Task prompt:
Take the entries below and print only the lines from the one with "Task: Click the necktie in the suit photo" through the one with "Task: Open the zoom percentage dropdown", exactly as they stand, both ends included.

──────── Task input ────────

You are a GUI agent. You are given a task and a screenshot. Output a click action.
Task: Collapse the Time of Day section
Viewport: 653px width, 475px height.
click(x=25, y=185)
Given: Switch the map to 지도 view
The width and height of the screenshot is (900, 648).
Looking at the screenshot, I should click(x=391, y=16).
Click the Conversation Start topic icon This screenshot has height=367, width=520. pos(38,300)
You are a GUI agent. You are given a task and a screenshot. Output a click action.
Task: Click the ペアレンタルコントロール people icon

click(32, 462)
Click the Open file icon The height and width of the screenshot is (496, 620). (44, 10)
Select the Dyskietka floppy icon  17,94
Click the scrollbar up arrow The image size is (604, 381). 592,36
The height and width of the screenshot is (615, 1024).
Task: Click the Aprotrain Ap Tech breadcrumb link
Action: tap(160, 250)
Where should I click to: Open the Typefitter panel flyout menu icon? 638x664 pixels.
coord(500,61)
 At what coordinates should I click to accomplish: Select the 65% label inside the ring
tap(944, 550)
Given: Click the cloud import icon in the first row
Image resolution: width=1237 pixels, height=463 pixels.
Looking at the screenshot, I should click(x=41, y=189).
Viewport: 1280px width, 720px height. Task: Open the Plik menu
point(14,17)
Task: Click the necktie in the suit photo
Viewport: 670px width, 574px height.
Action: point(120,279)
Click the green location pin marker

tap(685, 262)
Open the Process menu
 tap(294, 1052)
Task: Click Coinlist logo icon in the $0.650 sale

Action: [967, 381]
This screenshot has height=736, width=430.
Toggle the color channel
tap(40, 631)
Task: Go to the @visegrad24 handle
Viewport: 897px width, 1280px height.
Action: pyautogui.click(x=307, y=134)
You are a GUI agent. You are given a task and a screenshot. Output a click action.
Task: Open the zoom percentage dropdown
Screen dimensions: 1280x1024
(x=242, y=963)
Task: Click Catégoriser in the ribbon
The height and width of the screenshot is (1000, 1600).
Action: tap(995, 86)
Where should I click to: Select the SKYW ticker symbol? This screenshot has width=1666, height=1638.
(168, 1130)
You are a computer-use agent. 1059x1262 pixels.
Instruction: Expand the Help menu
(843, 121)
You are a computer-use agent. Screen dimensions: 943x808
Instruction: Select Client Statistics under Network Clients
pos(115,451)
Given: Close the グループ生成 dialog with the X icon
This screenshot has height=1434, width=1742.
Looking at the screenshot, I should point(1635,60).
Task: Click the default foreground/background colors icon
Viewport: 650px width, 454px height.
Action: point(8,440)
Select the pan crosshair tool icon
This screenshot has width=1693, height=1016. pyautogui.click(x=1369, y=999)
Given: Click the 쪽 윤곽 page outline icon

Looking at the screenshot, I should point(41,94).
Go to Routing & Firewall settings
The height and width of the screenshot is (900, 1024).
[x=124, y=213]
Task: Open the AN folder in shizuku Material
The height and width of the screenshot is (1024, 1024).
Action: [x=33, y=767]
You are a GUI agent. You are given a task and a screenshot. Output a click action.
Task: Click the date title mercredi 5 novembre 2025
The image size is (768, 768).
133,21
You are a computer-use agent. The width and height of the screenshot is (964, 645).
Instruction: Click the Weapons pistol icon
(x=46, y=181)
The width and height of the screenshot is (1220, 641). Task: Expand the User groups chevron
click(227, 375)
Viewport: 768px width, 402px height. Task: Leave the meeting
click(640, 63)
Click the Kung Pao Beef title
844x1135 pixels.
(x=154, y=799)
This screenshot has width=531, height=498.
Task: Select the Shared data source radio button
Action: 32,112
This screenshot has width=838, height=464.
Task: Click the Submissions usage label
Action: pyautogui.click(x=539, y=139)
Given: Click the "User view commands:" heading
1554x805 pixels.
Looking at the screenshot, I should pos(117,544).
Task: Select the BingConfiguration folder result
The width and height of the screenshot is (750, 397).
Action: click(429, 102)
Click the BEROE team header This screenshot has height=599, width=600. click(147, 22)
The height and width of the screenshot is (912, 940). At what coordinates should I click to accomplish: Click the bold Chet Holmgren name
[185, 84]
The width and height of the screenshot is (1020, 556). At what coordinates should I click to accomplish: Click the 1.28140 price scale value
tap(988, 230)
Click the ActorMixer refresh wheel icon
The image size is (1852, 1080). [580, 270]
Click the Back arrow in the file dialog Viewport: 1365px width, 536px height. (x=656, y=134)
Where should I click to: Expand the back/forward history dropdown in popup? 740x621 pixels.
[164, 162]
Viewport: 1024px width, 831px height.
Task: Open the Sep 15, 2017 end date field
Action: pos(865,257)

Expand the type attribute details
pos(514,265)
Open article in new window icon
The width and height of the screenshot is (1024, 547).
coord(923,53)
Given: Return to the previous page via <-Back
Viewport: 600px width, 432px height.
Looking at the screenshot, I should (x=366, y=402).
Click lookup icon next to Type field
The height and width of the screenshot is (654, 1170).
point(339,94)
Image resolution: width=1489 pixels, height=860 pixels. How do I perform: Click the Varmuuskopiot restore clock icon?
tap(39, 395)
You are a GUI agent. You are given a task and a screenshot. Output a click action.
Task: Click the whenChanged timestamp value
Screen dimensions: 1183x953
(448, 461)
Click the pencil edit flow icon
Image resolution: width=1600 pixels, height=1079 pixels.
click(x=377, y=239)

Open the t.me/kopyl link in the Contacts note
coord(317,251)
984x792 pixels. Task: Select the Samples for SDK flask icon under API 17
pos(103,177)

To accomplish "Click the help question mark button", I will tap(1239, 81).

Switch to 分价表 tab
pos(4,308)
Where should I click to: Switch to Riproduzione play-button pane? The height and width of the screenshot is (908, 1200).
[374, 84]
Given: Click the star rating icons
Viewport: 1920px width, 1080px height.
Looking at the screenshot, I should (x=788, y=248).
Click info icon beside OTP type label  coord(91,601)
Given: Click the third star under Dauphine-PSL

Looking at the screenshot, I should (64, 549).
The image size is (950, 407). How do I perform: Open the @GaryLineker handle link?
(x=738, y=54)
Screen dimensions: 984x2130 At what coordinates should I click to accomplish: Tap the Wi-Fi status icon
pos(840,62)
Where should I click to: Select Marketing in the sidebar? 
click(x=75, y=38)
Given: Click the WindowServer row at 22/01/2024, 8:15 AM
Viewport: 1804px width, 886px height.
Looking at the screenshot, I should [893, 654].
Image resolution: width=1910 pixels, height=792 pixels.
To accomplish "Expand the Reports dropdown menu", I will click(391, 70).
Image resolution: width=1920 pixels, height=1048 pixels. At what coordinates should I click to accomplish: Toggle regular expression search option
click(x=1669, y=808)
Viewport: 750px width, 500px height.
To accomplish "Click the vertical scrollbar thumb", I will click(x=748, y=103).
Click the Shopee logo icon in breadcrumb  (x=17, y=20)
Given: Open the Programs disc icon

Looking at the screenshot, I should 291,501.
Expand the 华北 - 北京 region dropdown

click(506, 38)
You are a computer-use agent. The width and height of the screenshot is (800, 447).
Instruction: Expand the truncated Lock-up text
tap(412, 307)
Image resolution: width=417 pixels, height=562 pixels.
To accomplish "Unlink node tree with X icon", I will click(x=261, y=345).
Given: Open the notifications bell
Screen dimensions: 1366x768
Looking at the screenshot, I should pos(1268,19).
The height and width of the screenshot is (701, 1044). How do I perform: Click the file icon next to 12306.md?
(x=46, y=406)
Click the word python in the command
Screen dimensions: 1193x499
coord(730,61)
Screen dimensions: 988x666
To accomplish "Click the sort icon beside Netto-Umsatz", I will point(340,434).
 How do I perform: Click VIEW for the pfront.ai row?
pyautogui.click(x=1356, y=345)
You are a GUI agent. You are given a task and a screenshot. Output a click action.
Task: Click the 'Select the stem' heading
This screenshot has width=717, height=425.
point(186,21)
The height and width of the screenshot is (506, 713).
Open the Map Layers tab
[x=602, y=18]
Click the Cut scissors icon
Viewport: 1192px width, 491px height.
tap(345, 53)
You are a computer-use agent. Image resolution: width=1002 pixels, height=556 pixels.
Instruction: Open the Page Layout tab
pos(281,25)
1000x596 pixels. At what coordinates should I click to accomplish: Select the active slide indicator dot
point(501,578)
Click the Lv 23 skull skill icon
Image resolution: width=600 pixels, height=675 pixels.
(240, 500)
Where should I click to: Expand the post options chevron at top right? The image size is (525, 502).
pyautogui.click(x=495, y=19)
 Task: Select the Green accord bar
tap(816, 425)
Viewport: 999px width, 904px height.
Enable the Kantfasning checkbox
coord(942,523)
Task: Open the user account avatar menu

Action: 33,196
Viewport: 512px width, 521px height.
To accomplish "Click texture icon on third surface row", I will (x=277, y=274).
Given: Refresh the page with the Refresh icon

────────

Exercise response:
Task: Click the necktie in the suit photo
Viewport: 670px width, 574px height.
Action: point(120,279)
Click the green location pin marker

tap(685, 262)
Open the Process menu
 tap(294, 1052)
Task: Click Coinlist logo icon in the $0.650 sale

Action: [967, 381]
This screenshot has height=736, width=430.
Toggle the color channel
tap(40, 631)
Task: Go to the @visegrad24 handle
Viewport: 897px width, 1280px height.
Action: pyautogui.click(x=307, y=134)
You are a GUI agent. You are given a task and a screenshot. Output a click action.
Task: Open the zoom percentage dropdown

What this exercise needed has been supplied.